Each chapter begins with an italicised section in which Durga, the young girl who survived the family massacre but was apparently raped, gives some account of what happens. These are carefully written to preserve the mystery of what happened and whodunnit to the end. The rest of the story is told from the point of view of the amateur sleuth (who drinks heavily but has a heart of gold).

There are moments when the writing jars:

  • The very first section is intended as the hook and is a detailed account of the massacre: "The thick bile of sadness oozing from their hearts has regurgitated into their throats and blocked their voices, their pale shadowy hair seems like seaweed, green and stringy, floating in the air. Yet, all around their collapsed bodies is the scarlet odour of fresh killing, the meat at their feet is newly shredded for the dogs, which are peculiar and never bark. They do not even nudge the meat." I thought this prose too purple.
  • There are some clunky moments of dialogue: "Listen, before we go in, no matter what happens, let me just say I really like you and thanks a lot. I was angry with you earlier, said a lot of things, I know - but you were doing your job, just as I am doing mine now. This sounds like a foolishly heroic statement, so I hesitate to say it, but if we can save her somehow. ..."
  • There are some errors. The word 'somersault' is not spelled "summersault". The "Indian Made Foreign Liquor" shop's name is presumably an oxymoron rather than an "anachronism". I loved the "rickshaw puller's skinny legs peddling [sic] away" although I suspected they should have been pedalling.


The author is at her best when bringing us into the world of the Punjab. It is a world of unbridled patriarchy in which illegal abortion and infanticide is practised for girl children. It is a corrupt world in which the rich people can bribe the police to turn a blind eye. It is a world where poor girls can be bought to be sex slaves for rich boys. The author manages some nice moments of local colour:

  • "We called all women older than us 'aunty' in Punjab. And all older men were called 'uncle'. Earlier we had more complex terms to describe relationships, but with the coming of the colonizers and the angrezi craze, much of the descriptive terminology, such as phoopi or taayi, had been junked." (p 167)
  • The railway station "specialized in announcements made in Swahili which came on after the train had left." (p 116)
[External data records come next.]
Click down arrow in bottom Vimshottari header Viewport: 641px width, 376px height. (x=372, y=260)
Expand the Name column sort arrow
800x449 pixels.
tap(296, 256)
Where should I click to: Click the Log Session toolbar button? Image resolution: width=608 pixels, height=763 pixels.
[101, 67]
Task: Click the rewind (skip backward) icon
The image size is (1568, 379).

There are moments of insight:

  • "In many cases it is difficult to distinguish the criminal from his circumstances, and then you understand that life can really be unfair." (p 9)
  • "Surprising how even death - or a terrible disease like cancer - does little to mellow some people. They still carry their burden of destruction with them ... seeking to annihilate others before death snaps them in its jaws." (p 170)
  • "If you live in a lake you don't antagonize the crocodiles."
  • "It is said that if everything goes well, the wrath of the gods descends on you, so you have to put a black mark somewhere on your body to deflect misfortune." (p 40)
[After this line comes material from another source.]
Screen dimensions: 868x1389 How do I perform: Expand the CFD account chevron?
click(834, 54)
This is a debut novel which, despite some rather flat characters and the occasional poor writing, has some excellent moments, especially with the scene-setting. October 2018; 243 pages

Thursday 18 October 2018

"Force of Nature" by Jane Harper

This follows on from Federal Detective's Aaron Falk's first outing in The Dry, a great whodunnit.

Five women from an accounting firm are on a team survival course in the Australian outback. Four return. The missing woman is Alice Russell, being used by Falk  as an informant in an investigation into money-laundering by the firm. Has one of the others murdered her? Or has she been attacked by the son of Martin Kovac, a serial killer who specialised in raping and murdering blonde young women. The only clue seems to be a message left on Falk's phone of which the only words that can be distinguished are "hurt her". This uses a classic whodunnit formula backed up by the dangers of the Australian bush.

Some great writing:

  • "He seemed about to say something else, then changed his mind." (p 39)
  • "She'd cracked the shits. Gone off on her own." (p 39)
  • "He hated the way men in plush offices were able to wash their hands at arm's length" (p 53) although it makes me wonder where else they would wash their hands.
  • "You've met my fiance. I literally had to put 'no denim' on the invitations for his side of the family." (p 227)
  • "A woman with the distinctive look of a community social worker." (p 343)


October 2018; 421 pages



This review was written by

the author of Motherdarling 

and The Kids of God


Wednesday 17 October 2018

"The Heart Goes Last" by Margaret Atwood

Atwood is best known as the author of the Handmaid's Tale but this is her 25th novel; also reviewed in this blog are Oryx and Crake, Hag Seed, and Bodily Harm.

In this dystopian tale set in a very present reality, Charmaine and her husband Stan have lost their jobs and their home and are living in their car, sleeping in scary parking lots, continually threatened by low-lifers who threaten to steal their few possessions, gang-rape Charmaine and murder Stan. So they sign up, for life, to join an enclosed model community in which every resident spends alternate months in (a comfortable) prison and in their own home. For the first few months they enjoy this lifestyle. In jail Stan looks after chickens and Charmaine works in Medical Administration although one of her duties includes giving injections. But then Charmaine starts an affair with another resident. And things start going pear-shaped.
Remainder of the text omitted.